Molecular Dynamics (MD) simulation is a powerful approach for the study of the kinetics and thermodynamics of biochemical systems with atomic-level resolution. However, detailed investigation of processes such as protein folding and enzyme kinetics is fraught with difficulties because the time scales spanned lie beyond those accessible with current MD simulators. Detailed characterization of free energy landscapes for such systems, namely the identification of transition states, local minima, and details of the topology of the “terrain” connecting neighboring minima remains challenging. Much of the computational time in standard MD is expended in local minima with transitions between minima occurring very rarely. We have developed a coarse MD approach for energy landscape exploration using reverse integration of a ring of replicas. Reverse ring integration is directed by short bursts of normal, forward in time MD simulation providing estimates of coarse derivatives and is applied here to the study of an Alanine Dipeptide fragment dissolved in water. Exploitation of smoothness in the “correct” coarse observables is a central feature of our approach. We couple our reverse ring integration scheme (suitable for low-dimensional energy landscape exploration) with a recently developed computational technique (constructing diffusion maps on the data) that automates the discovery of good reaction coordinates by performing eigen-processing of detailed MD data from simulation bursts.

Good coarse observables have been proposed for the Alanine Dipeptide system, namely dihedral angles along the backbone of the protein molecule. We first consider reverse ring integration on the low-dimensional landscape parameterized by these coarse observables. A number of distinct "modes" of ring evolution are derived using different transformations of the independent variable in the basic ring evolution equation. The evolving positions of ring replicas during reverse integration constitute new "simulation protocols". Each integration step consists of an initialization where detailed configurations consistent with the coarse observables at the ring nodes are prepared using constrained dynamics followed by a short forward replica “burst” of MD. Data processing of these MD trajectories (using techniques such as Maximum Likelihood Estimation) provides estimates of coarse gradients along the ring; estimation of tangent vectors along the ring is also required to decompose the gradient vector into components parallel and perpendicular to the ring. Our approach allows rapid escape from local energy wells with detection of neighboring transition states (saddle points). We also present strategies for saddle point escape that facilitate transition between wells using ring integration.

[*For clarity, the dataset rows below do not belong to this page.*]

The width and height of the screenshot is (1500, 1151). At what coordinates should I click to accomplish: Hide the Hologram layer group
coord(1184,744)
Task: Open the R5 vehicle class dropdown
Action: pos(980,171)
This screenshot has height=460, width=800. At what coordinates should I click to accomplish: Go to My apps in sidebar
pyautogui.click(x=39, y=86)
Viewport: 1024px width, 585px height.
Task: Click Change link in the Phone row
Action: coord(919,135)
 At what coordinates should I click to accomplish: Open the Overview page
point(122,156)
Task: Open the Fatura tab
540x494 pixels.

Parameterization of a low-dimensional energy landscape is extremely difficult for systems where experience and intuition do not suggest a suitable set of reaction coordinates. We use a recently developed computional machinery that allows for identification of low-dimensional manifolds possibly underlying high-dimensional data. In this diffusion map approach, MD simulation data points are treated as nodes on a weighted graph with edge weights defined by a matrix of pairwise affinities between points (a "kernel"). Appropriate kernel normalization produces a Markov matrix the eigenvectors and eigenvalues of which provide meaningful information on the dataset geometry. The dimensionality reduction approach is used here to process molecular configurations generated during an MD trajectory to generate "on-the-fly" reaction coordinates. Reverse ring integration in these coordinates is illustrated and represents a promising approach to landscape exploration for systems where the reaction coordinates are unknown. This work is in collaboration with Prof. R. Coifman and M. Maggioni at Yale University.